Rewrite all of the records below so that each "column header" becomes "column heading". Leave every other part unchanged.

## Begin DATA SECTION

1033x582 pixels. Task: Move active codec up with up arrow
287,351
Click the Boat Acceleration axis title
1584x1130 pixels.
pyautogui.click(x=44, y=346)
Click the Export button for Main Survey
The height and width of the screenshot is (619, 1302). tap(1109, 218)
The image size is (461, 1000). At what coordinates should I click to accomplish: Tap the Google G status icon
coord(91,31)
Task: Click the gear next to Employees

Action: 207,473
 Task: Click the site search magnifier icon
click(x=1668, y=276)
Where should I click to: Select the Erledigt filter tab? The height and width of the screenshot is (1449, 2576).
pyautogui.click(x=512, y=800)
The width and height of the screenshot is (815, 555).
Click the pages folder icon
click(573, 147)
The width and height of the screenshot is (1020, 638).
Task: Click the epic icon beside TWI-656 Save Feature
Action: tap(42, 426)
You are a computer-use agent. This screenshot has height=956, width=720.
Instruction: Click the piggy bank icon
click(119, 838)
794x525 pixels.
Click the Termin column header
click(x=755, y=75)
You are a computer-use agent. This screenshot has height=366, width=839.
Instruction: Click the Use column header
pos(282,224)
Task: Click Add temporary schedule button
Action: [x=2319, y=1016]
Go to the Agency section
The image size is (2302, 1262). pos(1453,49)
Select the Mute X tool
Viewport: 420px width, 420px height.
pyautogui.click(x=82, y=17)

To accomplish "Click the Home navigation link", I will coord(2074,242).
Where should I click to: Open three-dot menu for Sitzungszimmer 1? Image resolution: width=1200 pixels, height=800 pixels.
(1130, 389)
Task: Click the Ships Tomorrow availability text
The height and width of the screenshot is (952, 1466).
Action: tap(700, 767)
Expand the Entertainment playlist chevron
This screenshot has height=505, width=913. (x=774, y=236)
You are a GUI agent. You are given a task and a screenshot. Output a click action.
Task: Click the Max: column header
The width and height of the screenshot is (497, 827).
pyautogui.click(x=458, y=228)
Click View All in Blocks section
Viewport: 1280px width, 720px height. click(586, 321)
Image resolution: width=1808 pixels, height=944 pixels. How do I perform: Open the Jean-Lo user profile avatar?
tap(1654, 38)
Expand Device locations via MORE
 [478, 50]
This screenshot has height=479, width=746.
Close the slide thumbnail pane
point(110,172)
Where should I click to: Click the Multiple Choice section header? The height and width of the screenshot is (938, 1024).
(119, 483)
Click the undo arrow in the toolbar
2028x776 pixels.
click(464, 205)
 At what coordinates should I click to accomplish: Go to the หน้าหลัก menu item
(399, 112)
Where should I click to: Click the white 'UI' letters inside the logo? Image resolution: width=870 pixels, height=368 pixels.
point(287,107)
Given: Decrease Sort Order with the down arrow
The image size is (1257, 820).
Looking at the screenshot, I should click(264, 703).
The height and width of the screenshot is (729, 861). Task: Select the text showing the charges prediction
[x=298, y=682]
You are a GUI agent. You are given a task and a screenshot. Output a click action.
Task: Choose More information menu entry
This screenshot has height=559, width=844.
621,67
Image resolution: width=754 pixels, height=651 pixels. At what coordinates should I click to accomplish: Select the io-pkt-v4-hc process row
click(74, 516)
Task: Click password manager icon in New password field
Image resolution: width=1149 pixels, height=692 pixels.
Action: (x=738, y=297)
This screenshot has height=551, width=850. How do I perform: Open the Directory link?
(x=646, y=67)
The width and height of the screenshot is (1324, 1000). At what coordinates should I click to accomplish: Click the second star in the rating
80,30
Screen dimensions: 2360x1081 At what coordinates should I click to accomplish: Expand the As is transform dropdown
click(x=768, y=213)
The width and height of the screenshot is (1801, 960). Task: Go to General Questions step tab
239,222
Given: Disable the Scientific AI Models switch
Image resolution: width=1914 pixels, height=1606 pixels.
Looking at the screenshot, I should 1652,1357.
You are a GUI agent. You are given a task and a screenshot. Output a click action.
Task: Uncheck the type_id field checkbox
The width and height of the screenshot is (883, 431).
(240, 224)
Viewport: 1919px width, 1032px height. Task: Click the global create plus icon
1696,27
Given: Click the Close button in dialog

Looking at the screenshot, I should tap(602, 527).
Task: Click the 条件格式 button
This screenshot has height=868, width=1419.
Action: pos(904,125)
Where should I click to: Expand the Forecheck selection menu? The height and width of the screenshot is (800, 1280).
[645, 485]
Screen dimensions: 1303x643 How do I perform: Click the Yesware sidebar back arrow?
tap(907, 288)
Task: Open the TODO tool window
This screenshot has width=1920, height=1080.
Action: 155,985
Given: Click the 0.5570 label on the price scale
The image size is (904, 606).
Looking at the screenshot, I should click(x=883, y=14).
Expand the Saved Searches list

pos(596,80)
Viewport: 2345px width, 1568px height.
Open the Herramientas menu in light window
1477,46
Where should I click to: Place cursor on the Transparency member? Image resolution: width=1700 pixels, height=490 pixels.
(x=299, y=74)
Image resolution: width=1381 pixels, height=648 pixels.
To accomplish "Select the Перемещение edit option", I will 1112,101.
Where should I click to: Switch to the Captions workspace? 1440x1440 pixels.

## End DATA SECTION

> _REPLY TO THE EXERCISE_:
1033x582 pixels. Task: Move active codec up with up arrow
287,351
Click the Boat Acceleration axis title
1584x1130 pixels.
pyautogui.click(x=44, y=346)
Click the Export button for Main Survey
The height and width of the screenshot is (619, 1302). tap(1109, 218)
The image size is (461, 1000). At what coordinates should I click to accomplish: Tap the Google G status icon
coord(91,31)
Task: Click the gear next to Employees

Action: 207,473
 Task: Click the site search magnifier icon
click(x=1668, y=276)
Where should I click to: Select the Erledigt filter tab? The height and width of the screenshot is (1449, 2576).
pyautogui.click(x=512, y=800)
The width and height of the screenshot is (815, 555).
Click the pages folder icon
click(573, 147)
The width and height of the screenshot is (1020, 638).
Task: Click the epic icon beside TWI-656 Save Feature
Action: tap(42, 426)
You are a computer-use agent. This screenshot has height=956, width=720.
Instruction: Click the piggy bank icon
click(119, 838)
794x525 pixels.
Click the Termin column heading
click(x=755, y=75)
You are a computer-use agent. This screenshot has height=366, width=839.
Instruction: Click the Use column heading
pos(282,224)
Task: Click Add temporary schedule button
Action: [x=2319, y=1016]
Go to the Agency section
The image size is (2302, 1262). pos(1453,49)
Select the Mute X tool
Viewport: 420px width, 420px height.
pyautogui.click(x=82, y=17)

To accomplish "Click the Home navigation link", I will coord(2074,242).
Where should I click to: Open three-dot menu for Sitzungszimmer 1? Image resolution: width=1200 pixels, height=800 pixels.
(1130, 389)
Task: Click the Ships Tomorrow availability text
The height and width of the screenshot is (952, 1466).
Action: tap(700, 767)
Expand the Entertainment playlist chevron
This screenshot has height=505, width=913. (x=774, y=236)
You are a GUI agent. You are given a task and a screenshot. Output a click action.
Task: Click the Max: column heading
The width and height of the screenshot is (497, 827).
pyautogui.click(x=458, y=228)
Click View All in Blocks section
Viewport: 1280px width, 720px height. click(586, 321)
Image resolution: width=1808 pixels, height=944 pixels. How do I perform: Open the Jean-Lo user profile avatar?
tap(1654, 38)
Expand Device locations via MORE
 [478, 50]
This screenshot has height=479, width=746.
Close the slide thumbnail pane
point(110,172)
Where should I click to: Click the Multiple Choice section header? The height and width of the screenshot is (938, 1024).
(119, 483)
Click the undo arrow in the toolbar
2028x776 pixels.
click(464, 205)
 At what coordinates should I click to accomplish: Go to the หน้าหลัก menu item
(399, 112)
Where should I click to: Click the white 'UI' letters inside the logo? Image resolution: width=870 pixels, height=368 pixels.
point(287,107)
Given: Decrease Sort Order with the down arrow
The image size is (1257, 820).
Looking at the screenshot, I should click(264, 703).
The height and width of the screenshot is (729, 861). Task: Select the text showing the charges prediction
[x=298, y=682]
You are a GUI agent. You are given a task and a screenshot. Output a click action.
Task: Choose More information menu entry
This screenshot has height=559, width=844.
621,67
Image resolution: width=754 pixels, height=651 pixels. At what coordinates should I click to accomplish: Select the io-pkt-v4-hc process row
click(74, 516)
Task: Click password manager icon in New password field
Image resolution: width=1149 pixels, height=692 pixels.
Action: (x=738, y=297)
This screenshot has height=551, width=850. How do I perform: Open the Directory link?
(x=646, y=67)
The width and height of the screenshot is (1324, 1000). At what coordinates should I click to accomplish: Click the second star in the rating
80,30
Screen dimensions: 2360x1081 At what coordinates should I click to accomplish: Expand the As is transform dropdown
click(x=768, y=213)
The width and height of the screenshot is (1801, 960). Task: Go to General Questions step tab
239,222
Given: Disable the Scientific AI Models switch
Image resolution: width=1914 pixels, height=1606 pixels.
Looking at the screenshot, I should 1652,1357.
You are a GUI agent. You are given a task and a screenshot. Output a click action.
Task: Uncheck the type_id field checkbox
The width and height of the screenshot is (883, 431).
(240, 224)
Viewport: 1919px width, 1032px height. Task: Click the global create plus icon
1696,27
Given: Click the Close button in dialog

Looking at the screenshot, I should tap(602, 527).
Task: Click the 条件格式 button
This screenshot has height=868, width=1419.
Action: pos(904,125)
Where should I click to: Expand the Forecheck selection menu? The height and width of the screenshot is (800, 1280).
[645, 485]
Screen dimensions: 1303x643 How do I perform: Click the Yesware sidebar back arrow?
tap(907, 288)
Task: Open the TODO tool window
This screenshot has width=1920, height=1080.
Action: 155,985
Given: Click the 0.5570 label on the price scale
The image size is (904, 606).
Looking at the screenshot, I should click(x=883, y=14).
Expand the Saved Searches list

pos(596,80)
Viewport: 2345px width, 1568px height.
Open the Herramientas menu in light window
1477,46
Where should I click to: Place cursor on the Transparency member? Image resolution: width=1700 pixels, height=490 pixels.
(x=299, y=74)
Image resolution: width=1381 pixels, height=648 pixels.
To accomplish "Select the Перемещение edit option", I will 1112,101.
Where should I click to: Switch to the Captions workspace? 1440x1440 pixels.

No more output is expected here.